The human body contains hundreds of cell types. Thus, a central challenge of modern biology is to uncover the principles that guide the formation and maintenance of this complex cellular landscape, from a single cell and based on the same genome sequence. Indeed, large scale initiatives such as the ‘human cell atlas’ are ongoing, aiming to comprehensively map cell states with a variety of technologies, including single cell sequencing. However, while most human genes express multiple isoforms, differing primarily in transcription start and termination sites, expression is mostly described at the ‘gene level’. Furthermore, annotation of regulatory elements and their specific involvement in a particular cell remains sparse.

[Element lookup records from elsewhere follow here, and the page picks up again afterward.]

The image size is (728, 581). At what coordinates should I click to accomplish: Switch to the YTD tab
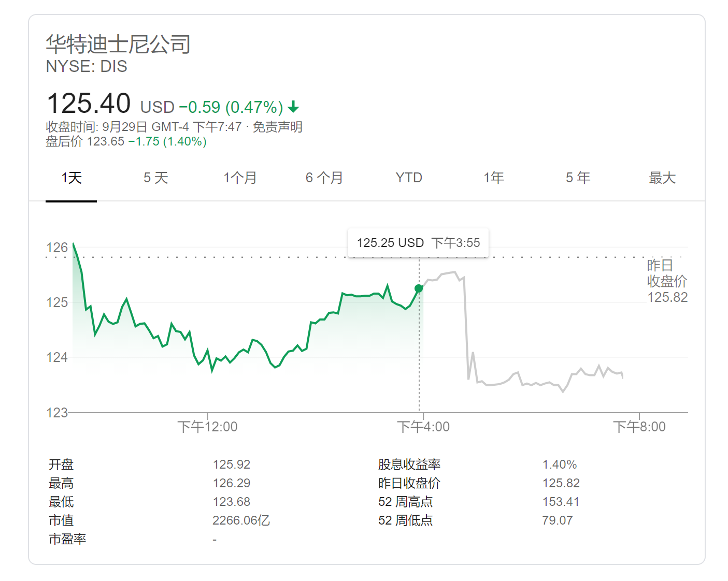(x=409, y=178)
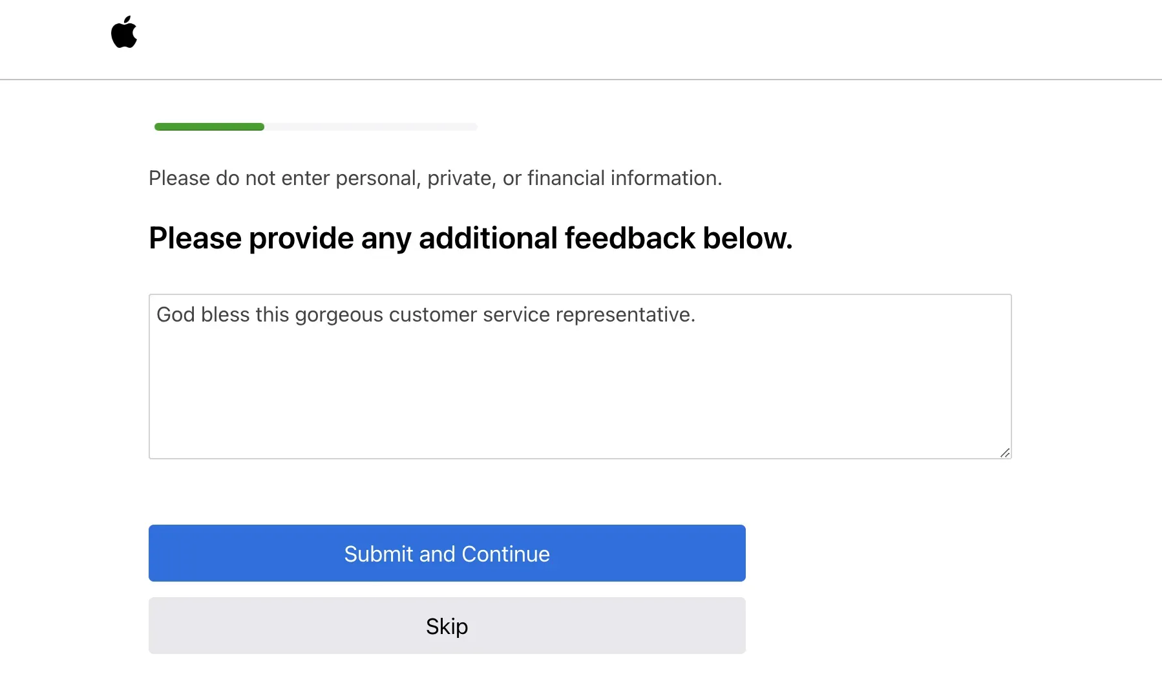Click the Apple logo in the header
This screenshot has height=700, width=1162.
pyautogui.click(x=124, y=32)
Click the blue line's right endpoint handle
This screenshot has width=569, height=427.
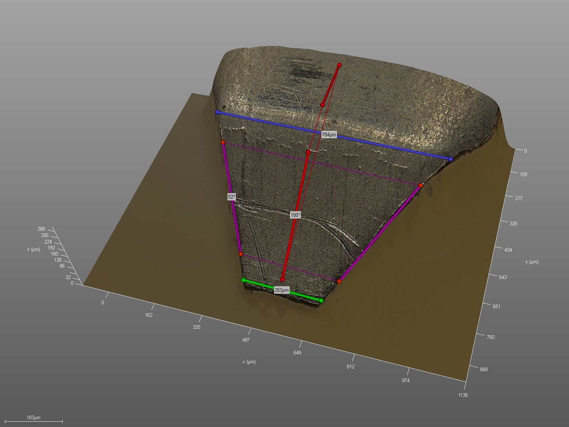pyautogui.click(x=450, y=159)

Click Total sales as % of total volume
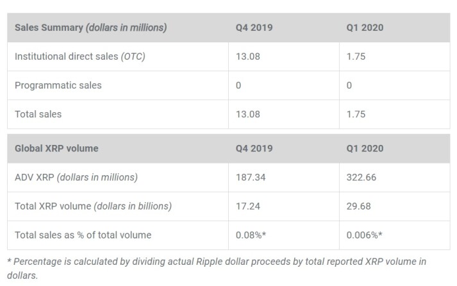[x=83, y=235]
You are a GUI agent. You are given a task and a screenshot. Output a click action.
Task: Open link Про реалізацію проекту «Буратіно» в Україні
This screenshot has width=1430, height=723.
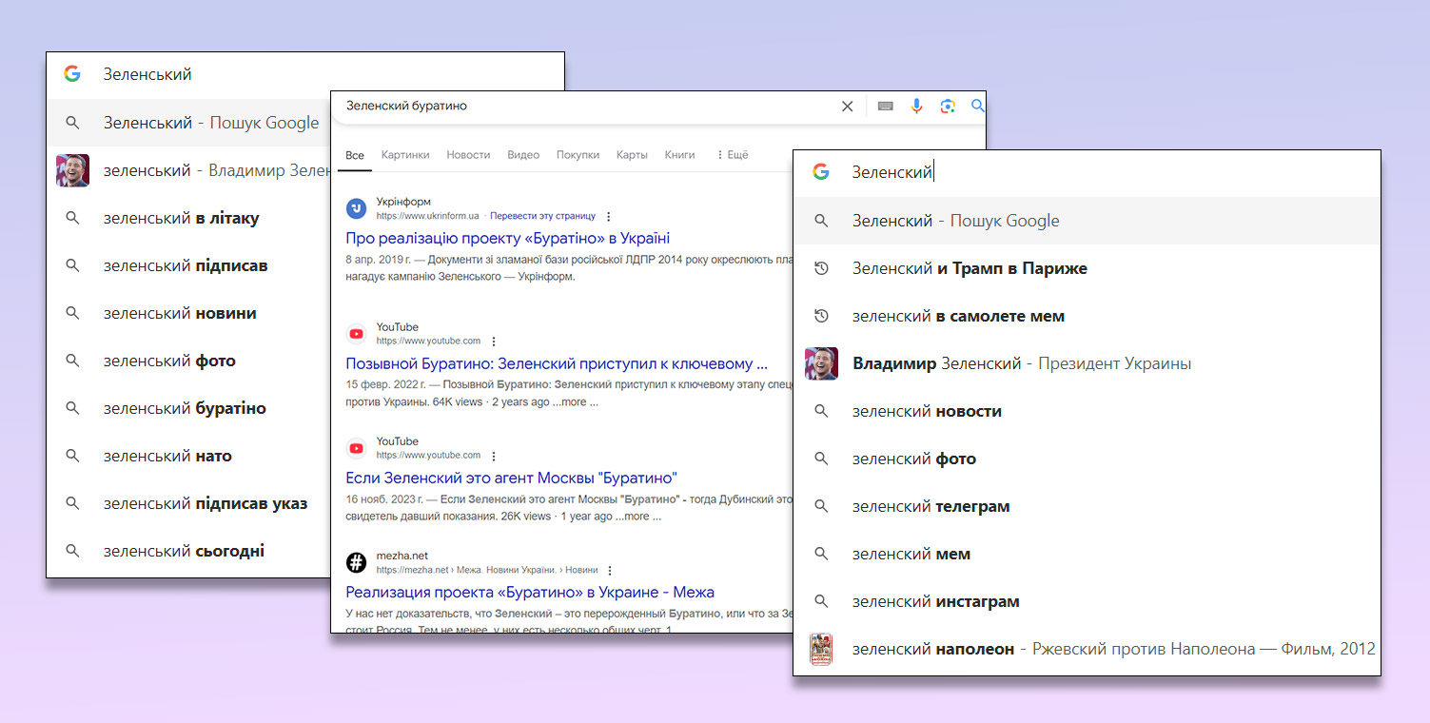point(507,238)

The term alternative cleavage and polyadenylation (APA) is used to describe the tissue-dependent choice of a poly(A) site among the many available within a gene. APA leads to expression of isoforms that differ in their protein-coding sequences (CDS) and/or in their 3’ untranslated regions (3’ UTRs). During animal evolution, 3’ UTRs have expanded from ~140 nucleotides in the worm Caenorhabditis elegans to 1-2 kilobases in humans, suggesting a parallel increase in the complexity of post-transcriptional regulation. Indeed, there is increasing evidence that APA contributes to cell identity. For instance, it has been reported that the cell type-specific pattern of expression of single-3’UTR genes is due preferentially to transcriptional regulation, and rather to changes in isoform ratios in the case of multi-UTR genes. Because 3’ UTR isoforms differ in relative stability, localization, and translation rate, APA-dependent remodeling of 3’ UTRs has many and far-reaching consequences on cell physiology. A very surprising finding has been that transcripts with distinct 3’ UTRs can direct the localization of the (same) encoded protein to distinct cellular compartments. Although these findings made clear that much of the diversity of cellular phenotypes could come from differences in APA-dependent isoform expression, this possibility that has received relatively little consideration.

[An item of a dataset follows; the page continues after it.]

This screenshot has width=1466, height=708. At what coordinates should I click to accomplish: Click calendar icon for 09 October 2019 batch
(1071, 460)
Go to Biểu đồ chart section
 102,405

Having established unique resources and methods in the field of APA, I here propose to develop a coherent set of synergistic methods to systematically annotate cell type-specific poly(A) sites and isoforms, quantify their usage at the single cell level, and model the regulation of cell type-specific isoform expression. Because the broadly used 10x Genomics technology for single cell sequencing captures precisely transcript 3’ ends, we will exploit such data in combination with comprehensive genome-wide annotations of alternative poly(A) sites to quantify APA in single cells. We will develop new methods to systematically infer regulatory motifs for a large set of RNA binding proteins (RBPs) using extensive eCLIP data from ENCODE. Using these RBP motifs in combination with RNA sequencing data from The Cancer Genome Atlas, the human cell atlas and other consortia, we will model poly(A) site usage in terms of configurations of RBP binding sites, to infer how cell-type-dependent processing of poly(A) sites is regulated in physiological and pathological conditions. Finally, we will develop methods to assess the downstream effects of APA on RNA stability, localization, and translation. The resources generated in this project will be combined with data from large-scale initiatives, e.g. for personalized health, to link isoform expression to cellular morphology and phenotype, support identification of biomarkers, and the development of individualized therapies.